§ Problem to work on
Please return every line from the records below that contains the string "element".

§ Records provided
=== Begin Enclosure ===
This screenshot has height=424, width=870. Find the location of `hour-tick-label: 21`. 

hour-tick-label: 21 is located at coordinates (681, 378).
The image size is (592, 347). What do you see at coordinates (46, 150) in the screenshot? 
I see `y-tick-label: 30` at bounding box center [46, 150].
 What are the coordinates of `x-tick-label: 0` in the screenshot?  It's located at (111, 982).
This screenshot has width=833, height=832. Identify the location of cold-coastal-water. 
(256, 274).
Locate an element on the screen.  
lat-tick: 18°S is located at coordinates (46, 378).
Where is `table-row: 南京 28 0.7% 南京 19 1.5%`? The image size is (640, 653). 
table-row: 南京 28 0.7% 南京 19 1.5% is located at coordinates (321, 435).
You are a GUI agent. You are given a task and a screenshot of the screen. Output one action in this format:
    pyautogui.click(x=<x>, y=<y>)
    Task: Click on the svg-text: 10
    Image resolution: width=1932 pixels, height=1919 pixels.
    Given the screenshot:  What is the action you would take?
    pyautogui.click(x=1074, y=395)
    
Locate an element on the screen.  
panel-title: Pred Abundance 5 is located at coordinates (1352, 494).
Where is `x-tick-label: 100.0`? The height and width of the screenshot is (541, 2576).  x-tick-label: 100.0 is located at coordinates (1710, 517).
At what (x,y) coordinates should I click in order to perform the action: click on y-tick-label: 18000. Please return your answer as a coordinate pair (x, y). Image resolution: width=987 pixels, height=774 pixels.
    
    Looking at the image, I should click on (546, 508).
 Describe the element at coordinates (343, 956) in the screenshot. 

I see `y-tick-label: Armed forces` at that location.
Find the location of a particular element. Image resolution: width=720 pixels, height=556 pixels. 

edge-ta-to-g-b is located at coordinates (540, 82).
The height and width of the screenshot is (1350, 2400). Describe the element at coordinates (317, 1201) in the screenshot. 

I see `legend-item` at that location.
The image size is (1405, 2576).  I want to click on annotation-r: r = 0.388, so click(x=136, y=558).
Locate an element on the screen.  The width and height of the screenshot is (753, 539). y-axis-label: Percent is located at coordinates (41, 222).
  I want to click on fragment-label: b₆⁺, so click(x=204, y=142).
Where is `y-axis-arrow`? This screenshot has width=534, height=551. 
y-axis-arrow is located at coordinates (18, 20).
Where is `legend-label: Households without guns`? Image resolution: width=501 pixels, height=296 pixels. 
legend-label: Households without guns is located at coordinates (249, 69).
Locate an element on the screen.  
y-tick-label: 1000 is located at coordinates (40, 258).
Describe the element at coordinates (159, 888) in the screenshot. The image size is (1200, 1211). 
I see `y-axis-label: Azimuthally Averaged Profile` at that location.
=== End Enclosure ===
§ Your solution
Locate an element on the screen.  
Locate an element on the screen.  
 Describe the element at coordinates (343, 956) in the screenshot. 
Find the location of a particular element. Image resolution: width=720 pixels, height=556 pixels. 
The height and width of the screenshot is (1350, 2400). Describe the element at coordinates (317, 1201) in the screenshot. 
Locate an element on the screen.  The width and height of the screenshot is (753, 539). y-axis-label: Percent is located at coordinates (41, 222).
Locate an element on the screen.  
Describe the element at coordinates (159, 888) in the screenshot. The image size is (1200, 1211). 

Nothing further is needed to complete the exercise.